Tarefas:
- 1) No trecho sobre o romance, por que Charlie escreve cartas em uma espécie de diário? Responda em uma a três frases.
- 2) Segundo o trecho, quando tudo começa a mudar na vida de Charlie?

Trecho para leitura:
É isso o que notamos no romance As vantagens de ser invisível, de Stephen Chbosky, por exemplo. A história gira em torno do adolescente Charlie, um jovem bastante tímido, que, após algumas experiências traumáticas na infância, acaba bastante debilitado emocionalmente, sofrendo de fortes alucinações. Para aliviar seus sentimentos, ele escreve cartas em uma espécie de diário, no qual despeja todos os seus pensamentos sem qualquer medo de censura ou depreciação. Mas tudo começa a mudar na vida dele, quando Charlie ingressa no ensino médio e passa a ser “percebido” pela turma de “descolados” do colégio.

Bloco de dados:
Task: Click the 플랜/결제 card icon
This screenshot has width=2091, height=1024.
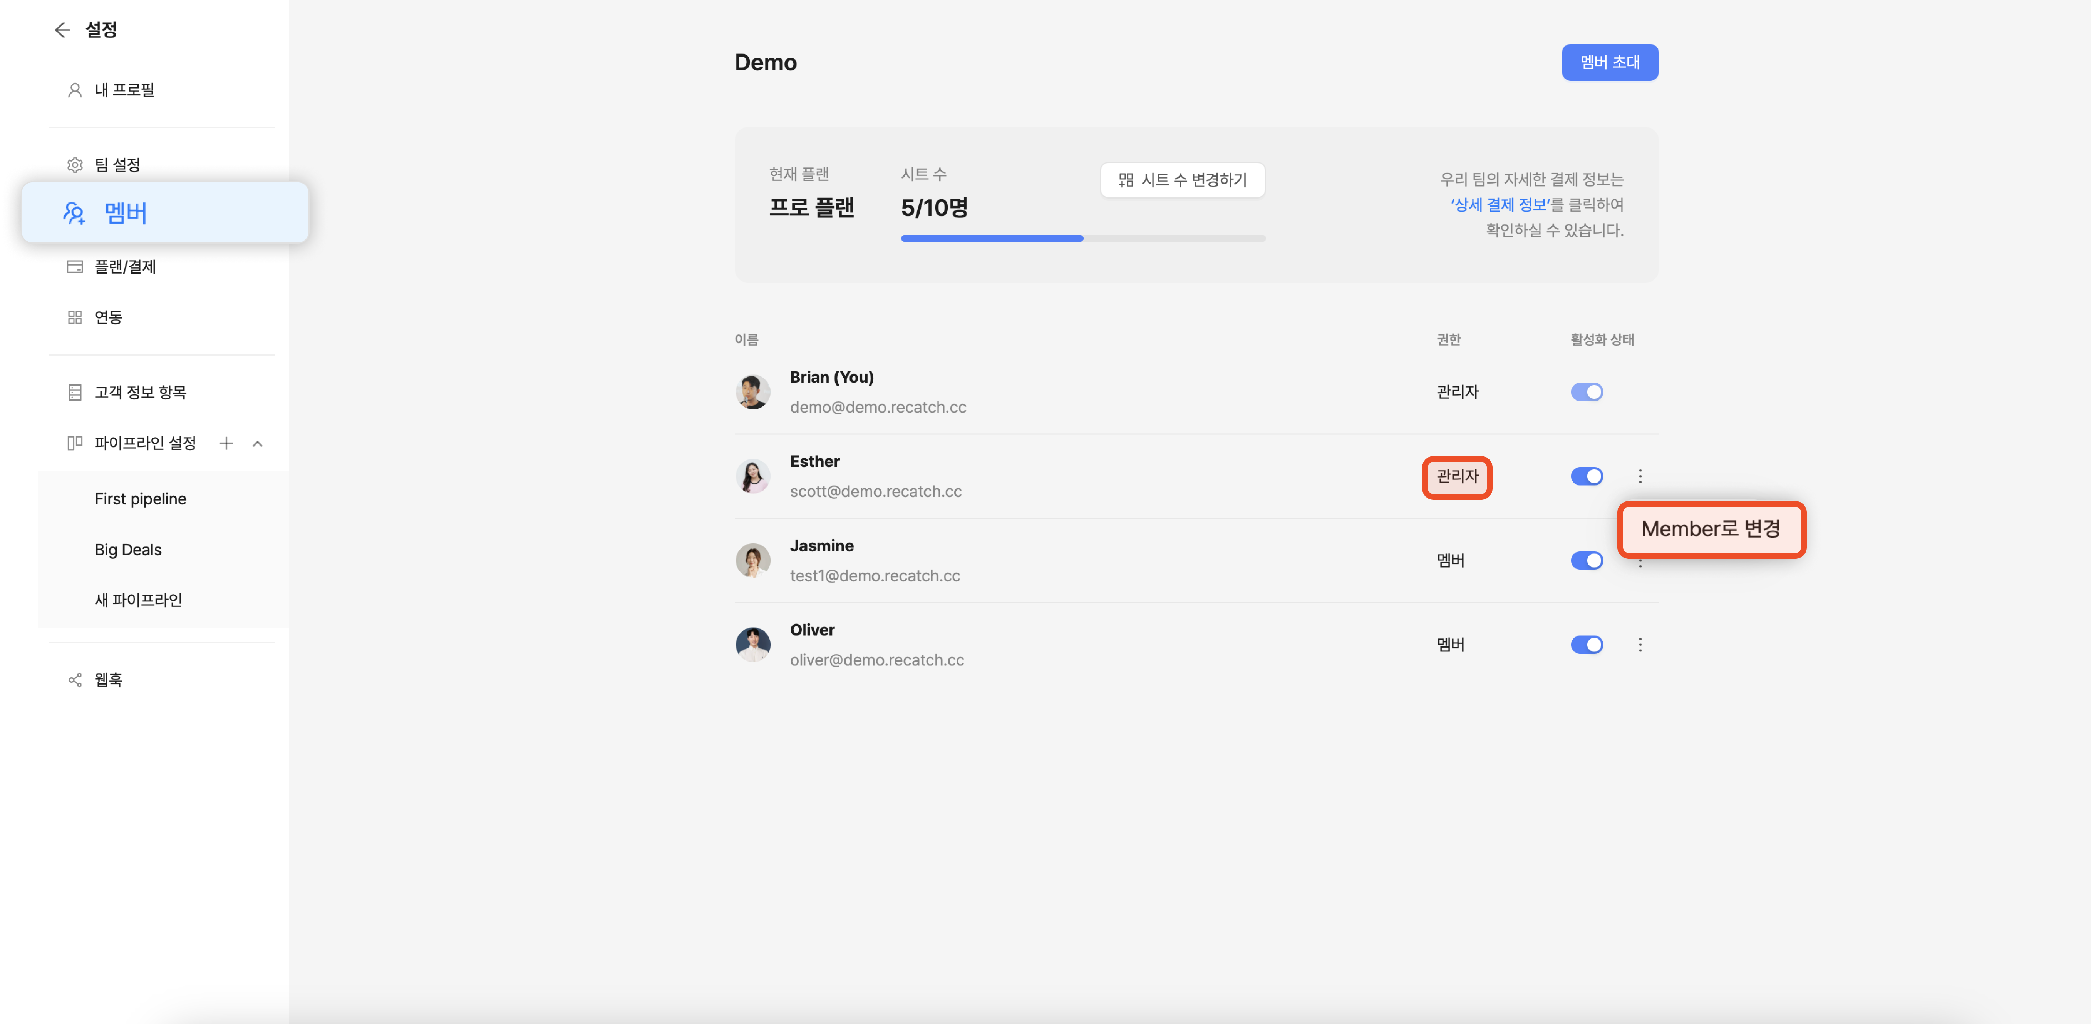Action: coord(75,266)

Lista de respostas:
- 1) Charlie escreve as cartas para aliviar seus sentimentos. No diário, ele despeja todos os seus pensamentos sem qualquer medo de censura ou depreciação.

- 2) Quando ele ingressa no ensino médio e passa a ser "percebido" pela turma de "descolados" do colégio.